> _RECORDS TO PROCESS_:
# # # # # # #

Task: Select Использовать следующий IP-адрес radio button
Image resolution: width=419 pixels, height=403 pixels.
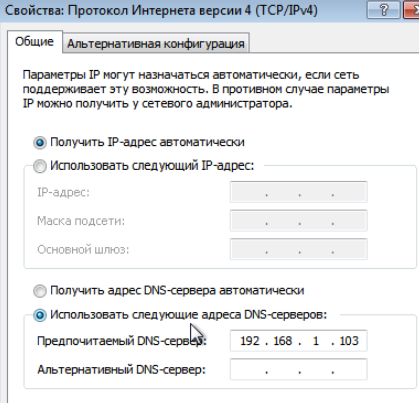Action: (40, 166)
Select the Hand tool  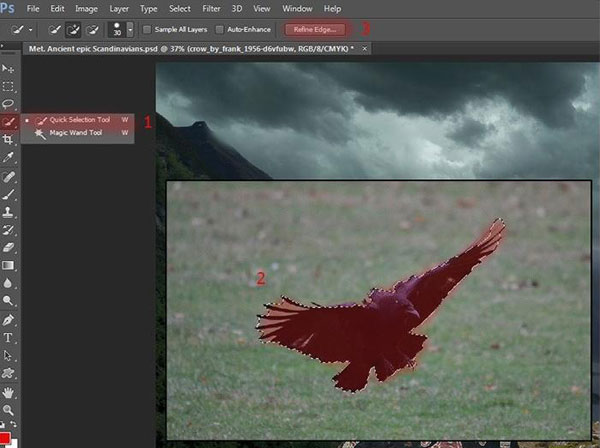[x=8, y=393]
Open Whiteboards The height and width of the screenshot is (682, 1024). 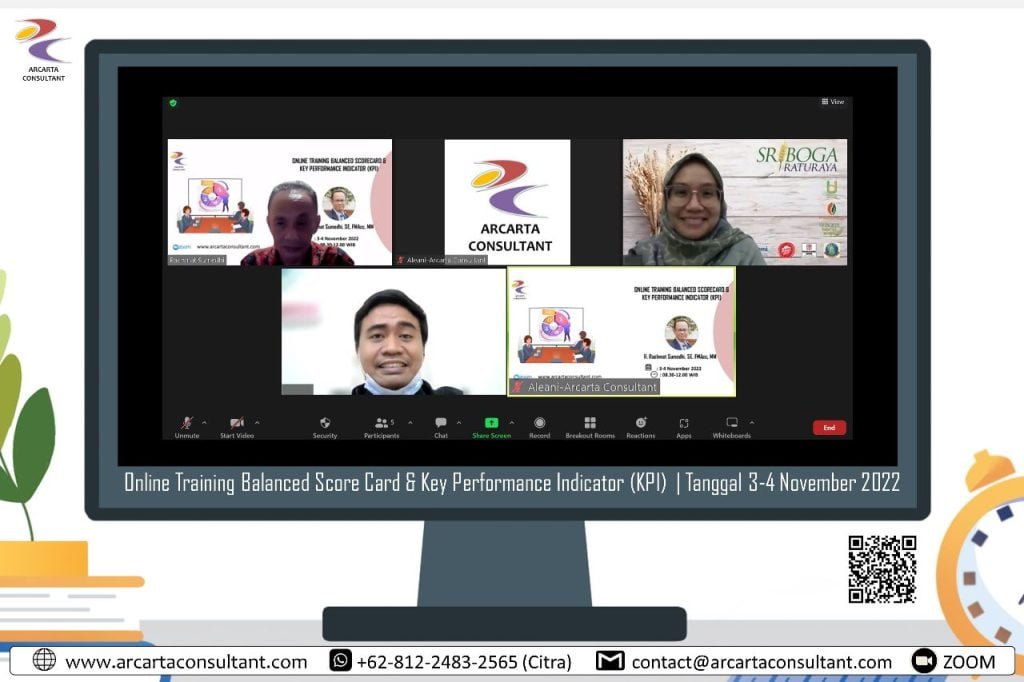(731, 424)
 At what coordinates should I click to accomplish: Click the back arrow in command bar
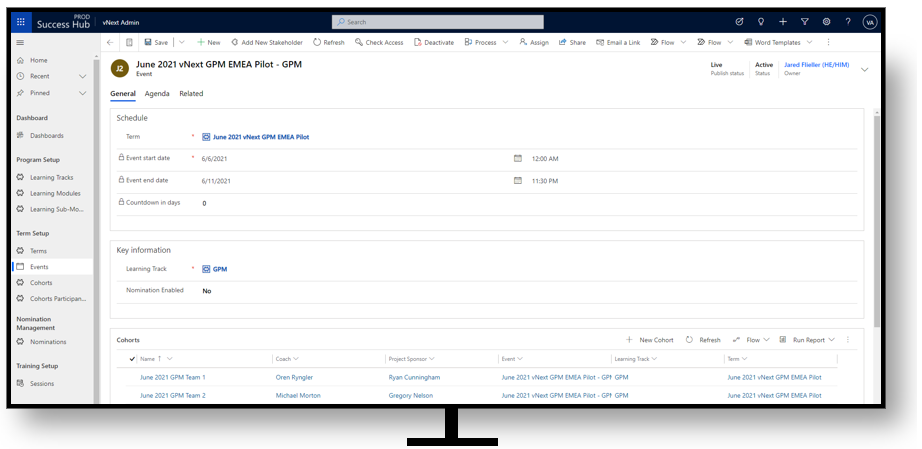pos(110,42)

# # # # # # #

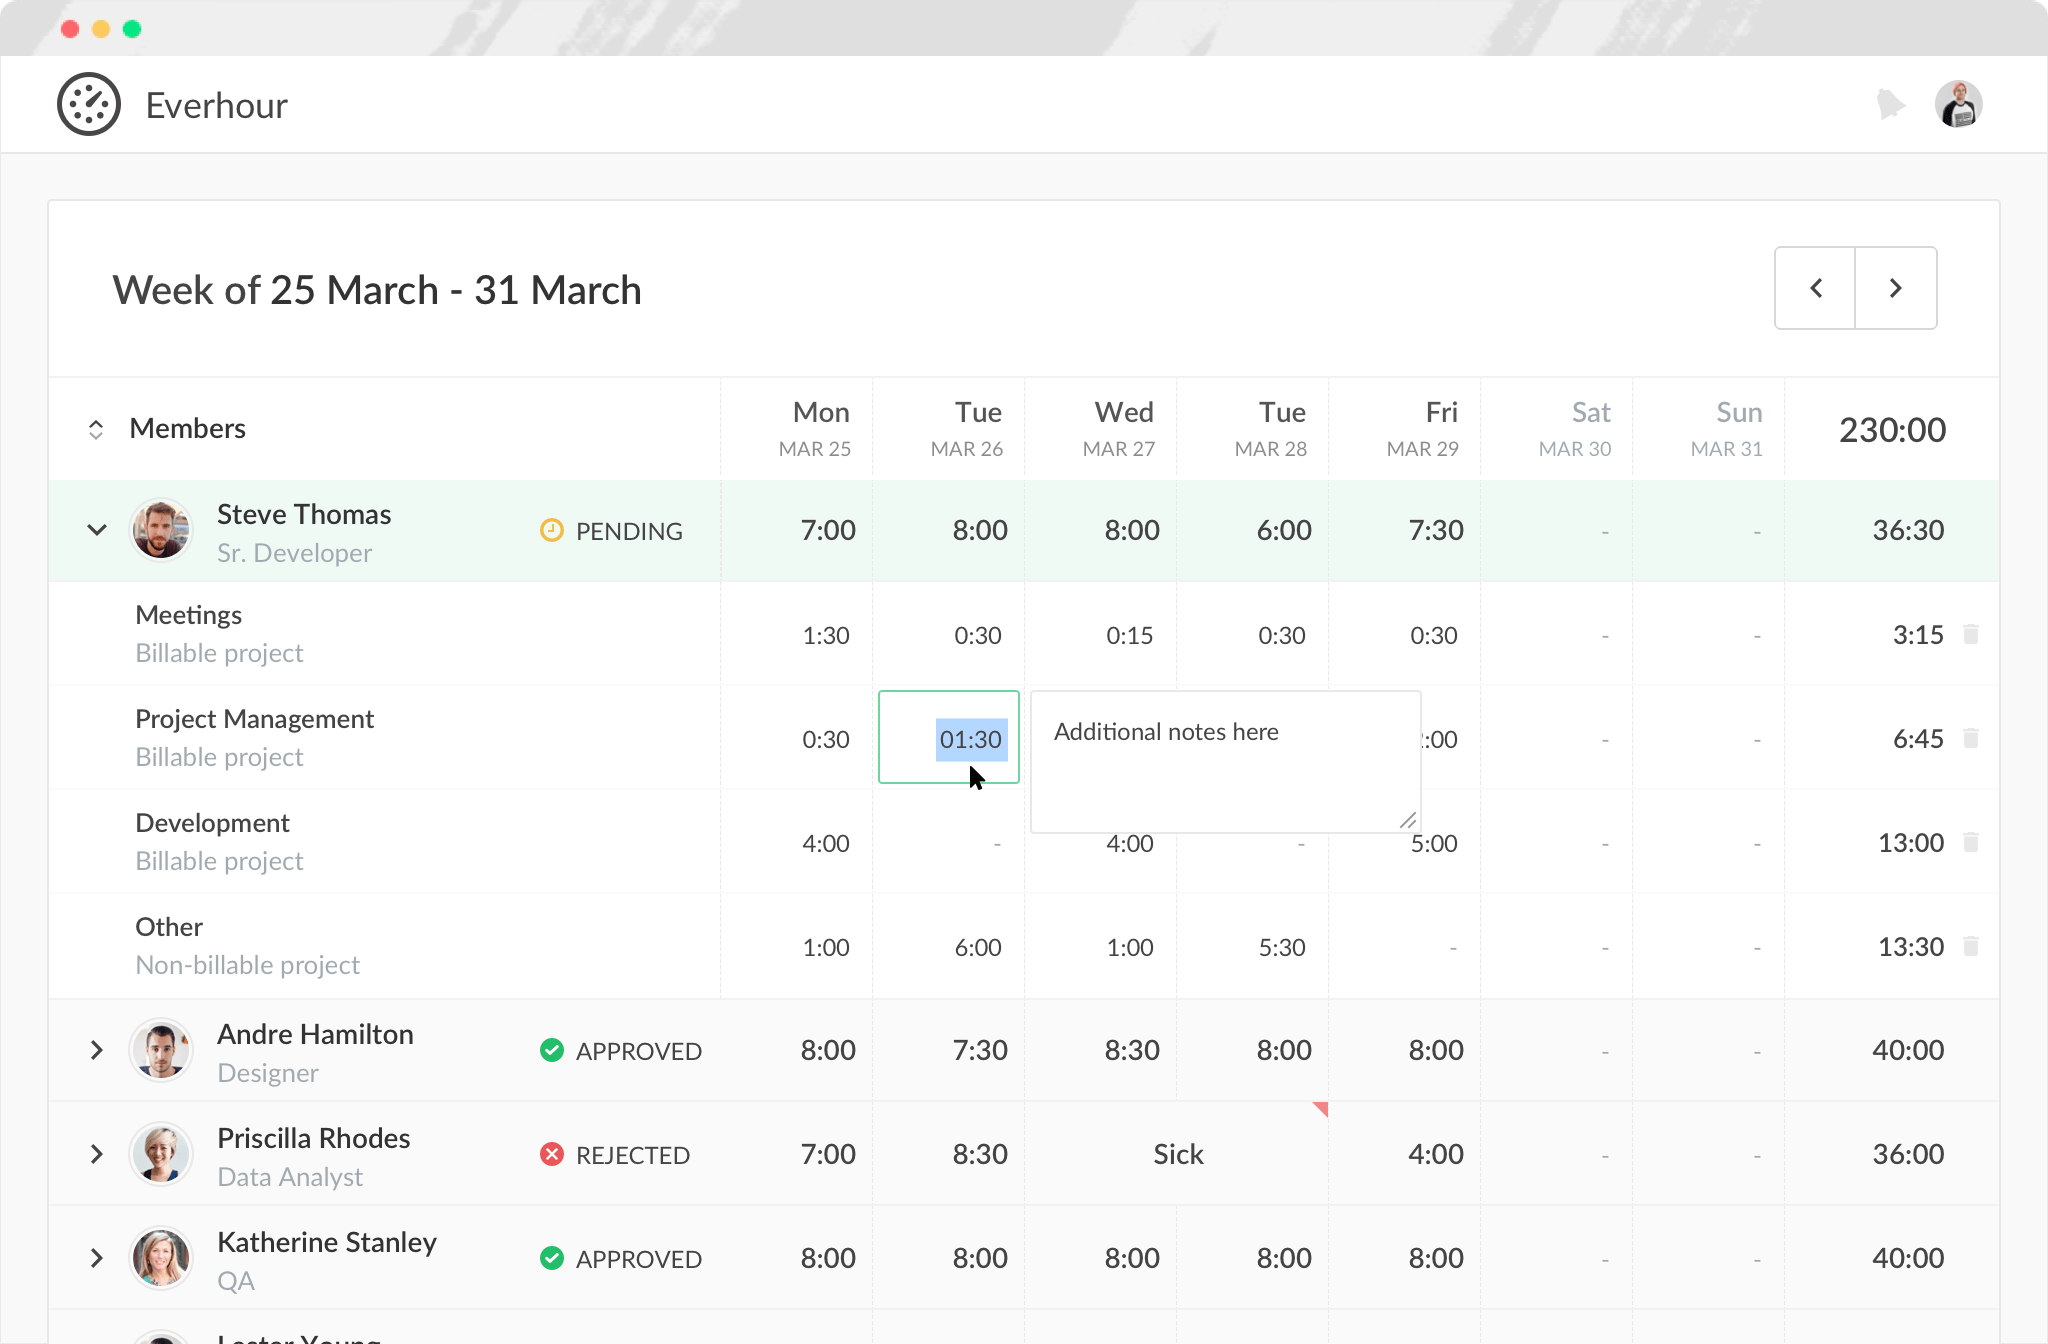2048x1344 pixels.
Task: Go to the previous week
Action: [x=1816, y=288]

# # # # # # #

> _STATED PROBLEM_:
Reproduce the entries starting at the line that contains "2048x1344 pixels." and stopping after the line that contains "Action: [x=1816, y=288]", and leave out the pictures.

> _TASK ANSWER_:
2048x1344 pixels.
Task: Go to the previous week
Action: [x=1816, y=288]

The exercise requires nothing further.